Set exercise:
Can you copy out, line for line, everything from the start of the records below down to and including the line containing "Viewport: 800px width, 618px height. 277,607"?

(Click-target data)
# # #

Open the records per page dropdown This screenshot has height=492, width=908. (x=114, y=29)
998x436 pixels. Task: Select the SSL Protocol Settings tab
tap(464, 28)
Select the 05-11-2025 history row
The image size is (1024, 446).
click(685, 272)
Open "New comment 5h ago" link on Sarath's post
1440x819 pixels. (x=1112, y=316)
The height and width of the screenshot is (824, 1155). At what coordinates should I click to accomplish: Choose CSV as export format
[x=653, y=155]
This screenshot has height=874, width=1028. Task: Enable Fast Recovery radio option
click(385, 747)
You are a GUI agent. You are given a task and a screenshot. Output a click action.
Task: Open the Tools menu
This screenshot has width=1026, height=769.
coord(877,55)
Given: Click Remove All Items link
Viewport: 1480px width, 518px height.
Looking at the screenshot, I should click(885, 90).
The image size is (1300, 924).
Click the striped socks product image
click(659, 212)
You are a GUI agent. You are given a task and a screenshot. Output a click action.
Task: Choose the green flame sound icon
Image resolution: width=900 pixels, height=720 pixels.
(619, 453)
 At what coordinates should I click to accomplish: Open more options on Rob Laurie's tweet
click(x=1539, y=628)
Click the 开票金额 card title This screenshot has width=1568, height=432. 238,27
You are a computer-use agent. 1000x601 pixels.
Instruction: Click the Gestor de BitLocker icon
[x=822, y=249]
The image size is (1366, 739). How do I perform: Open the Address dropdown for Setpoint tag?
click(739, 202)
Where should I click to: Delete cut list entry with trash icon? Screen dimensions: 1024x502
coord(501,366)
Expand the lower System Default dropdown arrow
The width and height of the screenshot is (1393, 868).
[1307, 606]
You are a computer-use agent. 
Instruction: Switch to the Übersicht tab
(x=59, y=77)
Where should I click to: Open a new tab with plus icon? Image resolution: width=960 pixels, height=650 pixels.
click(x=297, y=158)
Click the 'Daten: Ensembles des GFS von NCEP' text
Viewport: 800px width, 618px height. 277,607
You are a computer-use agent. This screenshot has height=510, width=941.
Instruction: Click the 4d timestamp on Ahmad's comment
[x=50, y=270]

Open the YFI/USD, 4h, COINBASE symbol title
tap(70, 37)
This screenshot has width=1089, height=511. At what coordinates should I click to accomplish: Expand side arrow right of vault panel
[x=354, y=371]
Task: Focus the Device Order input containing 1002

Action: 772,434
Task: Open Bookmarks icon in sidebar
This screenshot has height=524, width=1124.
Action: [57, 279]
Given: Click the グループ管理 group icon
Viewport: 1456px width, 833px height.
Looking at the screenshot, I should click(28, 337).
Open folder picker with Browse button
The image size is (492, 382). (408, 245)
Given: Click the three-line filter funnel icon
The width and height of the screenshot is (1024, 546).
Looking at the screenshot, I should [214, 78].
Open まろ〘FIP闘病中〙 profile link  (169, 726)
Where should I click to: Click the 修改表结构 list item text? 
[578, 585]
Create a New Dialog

# # #

Solution for this task:
Open the records per page dropdown This screenshot has height=492, width=908. (x=114, y=29)
998x436 pixels. Task: Select the SSL Protocol Settings tab
tap(464, 28)
Select the 05-11-2025 history row
The image size is (1024, 446).
click(685, 272)
Open "New comment 5h ago" link on Sarath's post
1440x819 pixels. (x=1112, y=316)
The height and width of the screenshot is (824, 1155). At what coordinates should I click to accomplish: Choose CSV as export format
[x=653, y=155]
This screenshot has height=874, width=1028. Task: Enable Fast Recovery radio option
click(385, 747)
You are a GUI agent. You are given a task and a screenshot. Output a click action.
Task: Open the Tools menu
This screenshot has width=1026, height=769.
coord(877,55)
Given: Click Remove All Items link
Viewport: 1480px width, 518px height.
Looking at the screenshot, I should click(885, 90).
The image size is (1300, 924).
Click the striped socks product image
click(659, 212)
You are a GUI agent. You are given a task and a screenshot. Output a click action.
Task: Choose the green flame sound icon
Image resolution: width=900 pixels, height=720 pixels.
(619, 453)
 At what coordinates should I click to accomplish: Open more options on Rob Laurie's tweet
click(x=1539, y=628)
Click the 开票金额 card title This screenshot has width=1568, height=432. 238,27
You are a computer-use agent. 1000x601 pixels.
Instruction: Click the Gestor de BitLocker icon
[x=822, y=249]
The image size is (1366, 739). How do I perform: Open the Address dropdown for Setpoint tag?
click(739, 202)
Where should I click to: Delete cut list entry with trash icon? Screen dimensions: 1024x502
coord(501,366)
Expand the lower System Default dropdown arrow
The width and height of the screenshot is (1393, 868).
[1307, 606]
You are a computer-use agent. 
Instruction: Switch to the Übersicht tab
(x=59, y=77)
Where should I click to: Open a new tab with plus icon? Image resolution: width=960 pixels, height=650 pixels.
click(x=297, y=158)
Click the 'Daten: Ensembles des GFS von NCEP' text
Viewport: 800px width, 618px height. 277,607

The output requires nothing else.